18:36 <pombreda> ardumont, stupid suggestion wrt gnu code: have considered using rsync -r rsync://ftp.gnu.org/gnu/ ?
18:37 <pombreda> ardumont: to get a directory listing

Sample:

$ rsync -r rsync://ftp.gnu.org/gnu/ > full-listing-gnu.txt
$ tail full-listing-gnu.txt
-rw-r--r--      1,259,220 2012/02/09 00:49:44 zile/zile-2.4.5.tar.gz
-rw-r--r--            190 2012/02/09 00:49:44 zile/zile-2.4.5.tar.gz.sig
-rw-r--r--      1,257,698 2012/02/18 16:34:58 zile/zile-2.4.6.tar.gz
-rw-r--r--            190 2012/02/18 16:34:59 zile/zile-2.4.6.tar.gz.sig
-rw-r--r--      1,254,385 2012/03/20 21:19:44 zile/zile-2.4.7.tar.gz
-rw-r--r--            190 2012/03/20 21:19:45 zile/zile-2.4.7.tar.gz.sig
-rw-r--r--      1,184,855 2012/07/13 13:15:48 zile/zile-2.4.8.tar.gz
-rw-r--r--            190 2012/07/13 13:15:49 zile/zile-2.4.8.tar.gz.sig
-rw-r--r--      1,192,776 2012/10/01 23:08:02 zile/zile-2.4.9.tar.gz
-rw-r--r--            190 2012/10/01 23:08:03 zile/zile-2.4.9.tar.gz.sig

Related T735#13352

ardumont added a comment.EditedApr 3 2019, 11:26 PM

Heads up, there is now a json file (compressed) describing the gnu mirror's arborescence tree.
It is updated daily at.
It's served at [1]

Excerpt:

  {"type":"directory","name":"/home/ftp","contents":[
    ...
    {"type":"file","name":"find.txt.gz","size":260849,"time":"1554301217"},
    {"type":"directory","name":"gnu","size":12288,"time":"1548425579","contents":[
        {"type":"file","name":"3DLDF-1.1.3-1.1.4.diff.gz","size":1745877,"time":"1071136751"},
        {"type":"file","name":"3DLDF-1.1.3-1.1.4.diff.gz.sig","size":65,"time":"1071136759"},
        {"type":"file","name":"3DLDF-1.1.3.tar.gz","size":3170889,"time":"1071002600"},
        {"type":"file","name":"3DLDF-1.1.3.tar.gz.sig","size":65,"time":"1071002621"},
        {"type":"file","name":"3DLDF-1.1.4-1.1.5.1.diff.gz","size":7735709,"time":"1074284224"},
        {"type":"file","name":"3DLDF-1.1.4-1.1.5.1.diff.gz.sig","size":65,"time":"1074284255"},
        {"type":"file","name":"3DLDF-1.1.4-1.1.5.diff.gz","size":8502211,"time":"1074279888"},
        {"type":"file","name":"3DLDF-1.1.4-1.1.5.diff.gz.sig","size":65,"time":"1074279893"},
        {"type":"file","name":"3DLDF-1.1.4.tar.gz","size":3325761,"time":"1071078759"},
   ...1
}

The discussion took place by cross-posting on mailing-list [2]

Thanks the cool dude at gnu.org for the heads up ;)

[1] https://ftp.gnu.org/tree.json.gz

[2] https://sympa.inria.fr/sympa/arc/swh-devel/2019-03/msg00003.html

iank added a subscriber: iank.Apr 4 2019, 6:37 PM

It is updated daily at.

This is not the case.

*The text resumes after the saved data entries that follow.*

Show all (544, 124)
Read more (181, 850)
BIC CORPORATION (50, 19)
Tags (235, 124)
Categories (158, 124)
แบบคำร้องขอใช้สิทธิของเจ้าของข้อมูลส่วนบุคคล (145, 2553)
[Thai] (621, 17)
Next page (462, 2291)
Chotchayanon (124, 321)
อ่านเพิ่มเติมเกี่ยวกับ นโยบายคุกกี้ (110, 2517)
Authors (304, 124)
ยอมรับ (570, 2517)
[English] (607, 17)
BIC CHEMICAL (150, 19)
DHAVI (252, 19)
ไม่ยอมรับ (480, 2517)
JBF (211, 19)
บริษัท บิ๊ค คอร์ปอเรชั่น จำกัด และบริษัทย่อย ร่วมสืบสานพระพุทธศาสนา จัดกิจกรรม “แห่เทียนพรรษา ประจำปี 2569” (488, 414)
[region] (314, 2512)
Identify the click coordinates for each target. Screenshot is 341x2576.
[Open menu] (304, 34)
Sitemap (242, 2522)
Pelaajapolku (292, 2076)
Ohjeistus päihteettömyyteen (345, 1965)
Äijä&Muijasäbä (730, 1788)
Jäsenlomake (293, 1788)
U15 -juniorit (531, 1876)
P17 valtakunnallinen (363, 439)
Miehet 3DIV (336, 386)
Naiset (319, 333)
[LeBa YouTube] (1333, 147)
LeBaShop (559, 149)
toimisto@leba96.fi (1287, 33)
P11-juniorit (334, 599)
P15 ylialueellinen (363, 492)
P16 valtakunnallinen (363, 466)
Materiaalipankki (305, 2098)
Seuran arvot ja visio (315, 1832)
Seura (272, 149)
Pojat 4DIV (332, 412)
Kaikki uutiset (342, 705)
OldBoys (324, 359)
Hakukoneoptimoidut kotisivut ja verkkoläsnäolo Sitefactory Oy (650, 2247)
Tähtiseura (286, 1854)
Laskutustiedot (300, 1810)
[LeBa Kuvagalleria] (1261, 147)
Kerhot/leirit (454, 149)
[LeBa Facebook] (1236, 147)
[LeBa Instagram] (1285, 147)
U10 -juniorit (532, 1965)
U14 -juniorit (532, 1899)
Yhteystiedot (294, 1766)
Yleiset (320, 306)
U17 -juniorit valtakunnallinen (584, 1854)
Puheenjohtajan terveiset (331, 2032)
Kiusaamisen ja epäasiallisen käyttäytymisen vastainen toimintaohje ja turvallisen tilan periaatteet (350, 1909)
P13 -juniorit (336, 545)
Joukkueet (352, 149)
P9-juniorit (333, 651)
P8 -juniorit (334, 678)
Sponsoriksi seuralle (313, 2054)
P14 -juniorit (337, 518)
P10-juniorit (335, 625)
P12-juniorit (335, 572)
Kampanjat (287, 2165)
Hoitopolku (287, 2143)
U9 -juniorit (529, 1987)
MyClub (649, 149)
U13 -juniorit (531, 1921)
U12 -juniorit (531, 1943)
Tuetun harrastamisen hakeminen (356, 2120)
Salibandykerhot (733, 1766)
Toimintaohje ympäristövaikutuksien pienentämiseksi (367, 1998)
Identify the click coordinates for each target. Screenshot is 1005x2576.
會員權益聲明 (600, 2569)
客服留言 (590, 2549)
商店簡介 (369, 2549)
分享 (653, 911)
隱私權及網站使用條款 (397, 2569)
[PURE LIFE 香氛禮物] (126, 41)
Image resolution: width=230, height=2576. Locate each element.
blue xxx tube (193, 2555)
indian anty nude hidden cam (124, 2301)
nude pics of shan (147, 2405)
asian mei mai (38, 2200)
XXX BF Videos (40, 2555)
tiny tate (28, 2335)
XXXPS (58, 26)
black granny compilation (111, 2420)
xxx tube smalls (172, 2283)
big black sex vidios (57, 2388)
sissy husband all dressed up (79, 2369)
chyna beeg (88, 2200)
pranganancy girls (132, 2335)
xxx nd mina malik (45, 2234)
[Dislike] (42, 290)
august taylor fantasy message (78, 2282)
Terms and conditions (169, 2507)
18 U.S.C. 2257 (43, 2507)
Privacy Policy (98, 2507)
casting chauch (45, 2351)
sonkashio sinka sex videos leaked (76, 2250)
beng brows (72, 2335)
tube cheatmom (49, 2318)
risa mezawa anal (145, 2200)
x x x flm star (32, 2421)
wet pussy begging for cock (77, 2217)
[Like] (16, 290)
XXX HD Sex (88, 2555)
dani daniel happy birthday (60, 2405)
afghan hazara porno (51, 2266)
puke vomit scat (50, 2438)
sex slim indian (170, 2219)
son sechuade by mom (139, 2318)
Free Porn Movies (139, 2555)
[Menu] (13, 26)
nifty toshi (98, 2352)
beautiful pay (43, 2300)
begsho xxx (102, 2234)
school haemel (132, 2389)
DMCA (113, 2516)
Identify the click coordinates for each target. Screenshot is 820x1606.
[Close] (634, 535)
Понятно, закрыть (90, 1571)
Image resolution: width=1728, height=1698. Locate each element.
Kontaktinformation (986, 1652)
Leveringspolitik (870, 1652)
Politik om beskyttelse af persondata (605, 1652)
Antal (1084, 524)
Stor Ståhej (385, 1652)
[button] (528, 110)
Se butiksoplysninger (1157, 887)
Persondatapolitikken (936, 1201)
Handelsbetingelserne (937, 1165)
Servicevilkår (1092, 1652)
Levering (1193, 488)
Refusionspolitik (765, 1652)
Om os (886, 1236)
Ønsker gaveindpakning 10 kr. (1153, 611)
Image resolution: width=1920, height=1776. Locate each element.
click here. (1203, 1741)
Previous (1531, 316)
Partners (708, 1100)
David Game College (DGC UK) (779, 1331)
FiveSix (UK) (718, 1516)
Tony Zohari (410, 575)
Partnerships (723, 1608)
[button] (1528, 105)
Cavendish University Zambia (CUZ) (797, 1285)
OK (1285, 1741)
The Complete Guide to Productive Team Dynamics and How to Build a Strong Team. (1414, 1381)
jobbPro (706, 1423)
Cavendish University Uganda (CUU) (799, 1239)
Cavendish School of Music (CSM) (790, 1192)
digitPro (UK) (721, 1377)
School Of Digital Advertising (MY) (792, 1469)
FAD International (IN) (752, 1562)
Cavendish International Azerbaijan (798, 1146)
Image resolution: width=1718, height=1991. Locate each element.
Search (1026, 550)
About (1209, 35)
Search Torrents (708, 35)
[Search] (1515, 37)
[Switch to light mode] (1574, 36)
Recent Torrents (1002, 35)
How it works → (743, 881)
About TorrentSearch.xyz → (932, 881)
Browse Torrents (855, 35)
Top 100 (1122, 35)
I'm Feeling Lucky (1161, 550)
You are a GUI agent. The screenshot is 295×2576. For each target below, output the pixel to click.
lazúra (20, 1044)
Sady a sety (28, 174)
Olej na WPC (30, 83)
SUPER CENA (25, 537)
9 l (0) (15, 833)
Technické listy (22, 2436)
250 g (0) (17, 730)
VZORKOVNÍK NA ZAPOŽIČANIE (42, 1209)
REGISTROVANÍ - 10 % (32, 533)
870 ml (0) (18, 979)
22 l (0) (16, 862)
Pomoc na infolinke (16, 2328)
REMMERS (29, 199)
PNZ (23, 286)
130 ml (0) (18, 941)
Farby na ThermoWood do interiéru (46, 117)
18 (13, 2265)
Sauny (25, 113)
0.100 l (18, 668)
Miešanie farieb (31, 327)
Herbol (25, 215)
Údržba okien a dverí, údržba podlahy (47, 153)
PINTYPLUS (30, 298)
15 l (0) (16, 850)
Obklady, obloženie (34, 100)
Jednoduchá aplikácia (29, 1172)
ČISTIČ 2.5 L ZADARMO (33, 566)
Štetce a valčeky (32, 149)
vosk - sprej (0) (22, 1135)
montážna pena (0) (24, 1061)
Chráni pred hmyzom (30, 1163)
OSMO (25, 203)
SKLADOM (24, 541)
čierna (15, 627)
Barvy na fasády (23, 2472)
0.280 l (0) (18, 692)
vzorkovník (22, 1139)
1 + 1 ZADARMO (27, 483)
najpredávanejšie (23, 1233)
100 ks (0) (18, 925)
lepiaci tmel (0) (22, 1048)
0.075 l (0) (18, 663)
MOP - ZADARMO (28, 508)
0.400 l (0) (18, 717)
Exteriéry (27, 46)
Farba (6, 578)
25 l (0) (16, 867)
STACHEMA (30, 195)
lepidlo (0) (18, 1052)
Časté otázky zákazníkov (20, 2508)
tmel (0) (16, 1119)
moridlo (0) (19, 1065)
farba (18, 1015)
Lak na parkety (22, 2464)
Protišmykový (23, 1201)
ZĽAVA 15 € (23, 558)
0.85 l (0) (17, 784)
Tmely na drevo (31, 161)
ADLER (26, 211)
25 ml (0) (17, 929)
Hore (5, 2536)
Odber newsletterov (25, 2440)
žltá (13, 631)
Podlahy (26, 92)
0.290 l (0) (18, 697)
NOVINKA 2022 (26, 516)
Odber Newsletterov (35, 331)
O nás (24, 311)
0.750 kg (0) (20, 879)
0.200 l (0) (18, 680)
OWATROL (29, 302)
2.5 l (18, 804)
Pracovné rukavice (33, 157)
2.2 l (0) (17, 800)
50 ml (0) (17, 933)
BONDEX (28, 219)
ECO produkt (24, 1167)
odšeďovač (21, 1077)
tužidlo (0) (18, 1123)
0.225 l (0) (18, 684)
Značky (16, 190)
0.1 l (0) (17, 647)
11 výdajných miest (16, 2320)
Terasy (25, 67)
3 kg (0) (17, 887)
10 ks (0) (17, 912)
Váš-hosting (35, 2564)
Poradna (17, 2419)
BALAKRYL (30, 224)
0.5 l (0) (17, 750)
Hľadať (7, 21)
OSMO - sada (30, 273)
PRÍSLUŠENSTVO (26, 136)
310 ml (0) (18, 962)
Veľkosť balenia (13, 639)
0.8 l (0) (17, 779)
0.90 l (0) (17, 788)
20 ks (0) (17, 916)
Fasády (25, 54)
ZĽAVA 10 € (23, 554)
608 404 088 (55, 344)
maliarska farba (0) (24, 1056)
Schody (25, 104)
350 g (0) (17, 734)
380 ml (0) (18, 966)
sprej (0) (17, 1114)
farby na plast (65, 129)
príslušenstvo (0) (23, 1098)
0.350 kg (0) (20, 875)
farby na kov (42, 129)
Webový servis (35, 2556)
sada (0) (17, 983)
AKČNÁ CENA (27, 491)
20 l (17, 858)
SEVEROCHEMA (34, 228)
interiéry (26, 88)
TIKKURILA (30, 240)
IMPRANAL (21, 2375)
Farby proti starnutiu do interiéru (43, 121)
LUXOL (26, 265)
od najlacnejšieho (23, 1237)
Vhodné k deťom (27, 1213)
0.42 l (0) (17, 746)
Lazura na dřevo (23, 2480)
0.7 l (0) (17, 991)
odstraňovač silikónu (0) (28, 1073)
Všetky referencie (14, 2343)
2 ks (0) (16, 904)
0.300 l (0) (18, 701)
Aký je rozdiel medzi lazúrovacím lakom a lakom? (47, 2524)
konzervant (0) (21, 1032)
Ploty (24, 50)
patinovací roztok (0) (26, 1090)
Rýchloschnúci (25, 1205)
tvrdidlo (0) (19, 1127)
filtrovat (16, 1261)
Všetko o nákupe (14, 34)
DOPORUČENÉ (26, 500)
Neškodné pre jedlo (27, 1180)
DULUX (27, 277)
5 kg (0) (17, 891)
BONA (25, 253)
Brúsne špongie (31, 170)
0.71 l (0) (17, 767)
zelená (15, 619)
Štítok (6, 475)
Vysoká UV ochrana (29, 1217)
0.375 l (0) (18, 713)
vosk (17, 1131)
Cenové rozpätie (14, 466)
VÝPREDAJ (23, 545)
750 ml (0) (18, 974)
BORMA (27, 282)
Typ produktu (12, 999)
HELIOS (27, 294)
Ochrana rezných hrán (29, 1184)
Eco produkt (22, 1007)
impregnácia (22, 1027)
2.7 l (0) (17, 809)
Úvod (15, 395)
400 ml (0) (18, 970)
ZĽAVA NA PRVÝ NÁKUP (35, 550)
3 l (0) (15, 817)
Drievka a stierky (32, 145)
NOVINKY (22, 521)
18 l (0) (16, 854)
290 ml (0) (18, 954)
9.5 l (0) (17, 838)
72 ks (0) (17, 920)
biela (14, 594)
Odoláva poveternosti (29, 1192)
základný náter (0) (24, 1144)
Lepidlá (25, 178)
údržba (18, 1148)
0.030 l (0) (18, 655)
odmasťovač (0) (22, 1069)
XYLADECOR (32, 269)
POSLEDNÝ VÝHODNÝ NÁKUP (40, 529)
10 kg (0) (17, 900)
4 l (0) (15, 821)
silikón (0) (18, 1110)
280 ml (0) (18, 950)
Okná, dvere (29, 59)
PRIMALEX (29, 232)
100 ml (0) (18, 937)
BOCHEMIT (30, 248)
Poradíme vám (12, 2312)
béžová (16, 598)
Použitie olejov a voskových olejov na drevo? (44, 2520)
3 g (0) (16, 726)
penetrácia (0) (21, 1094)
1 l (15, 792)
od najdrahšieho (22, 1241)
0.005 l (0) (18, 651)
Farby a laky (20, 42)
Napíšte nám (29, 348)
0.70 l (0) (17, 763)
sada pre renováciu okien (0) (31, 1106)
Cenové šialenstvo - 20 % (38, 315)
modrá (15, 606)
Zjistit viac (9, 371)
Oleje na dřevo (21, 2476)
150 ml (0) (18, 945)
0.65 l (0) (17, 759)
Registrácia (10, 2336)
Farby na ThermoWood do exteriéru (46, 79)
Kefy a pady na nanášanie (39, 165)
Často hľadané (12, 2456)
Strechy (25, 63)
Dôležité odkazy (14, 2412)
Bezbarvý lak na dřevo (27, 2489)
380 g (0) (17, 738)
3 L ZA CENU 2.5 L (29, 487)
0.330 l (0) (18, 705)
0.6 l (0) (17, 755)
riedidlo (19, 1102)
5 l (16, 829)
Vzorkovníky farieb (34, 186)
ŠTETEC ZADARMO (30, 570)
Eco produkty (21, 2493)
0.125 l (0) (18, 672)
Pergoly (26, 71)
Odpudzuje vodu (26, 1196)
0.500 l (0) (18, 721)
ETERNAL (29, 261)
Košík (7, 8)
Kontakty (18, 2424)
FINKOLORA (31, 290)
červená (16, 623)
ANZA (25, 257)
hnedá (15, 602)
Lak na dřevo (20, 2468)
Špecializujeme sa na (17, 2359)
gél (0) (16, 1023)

It is updated every time the ftp directory changes,
so you can use the timestamp of the file to see if there have been
any changes.

This is not the case. It is updated every time the ftp directory changes,
so you can use the timestamp of the file to see if there have been
any changes.

Thanks for the heads up, i did not grasp you deactivated the daily update for the update change!

Cheers,

ardumont updated the task description. (Show Details)Thu, May 16, 1:44 PM

As suggested by @olasd, what was done in 2015 to ingest packages -

  1. Create origins for all the folders indiscriminately
  2. Only import things that look like tarballs (i.e. that end with .tar.something)

So I guess the best approach to make a lister and loader to ingest GNU packages would be to follow the same.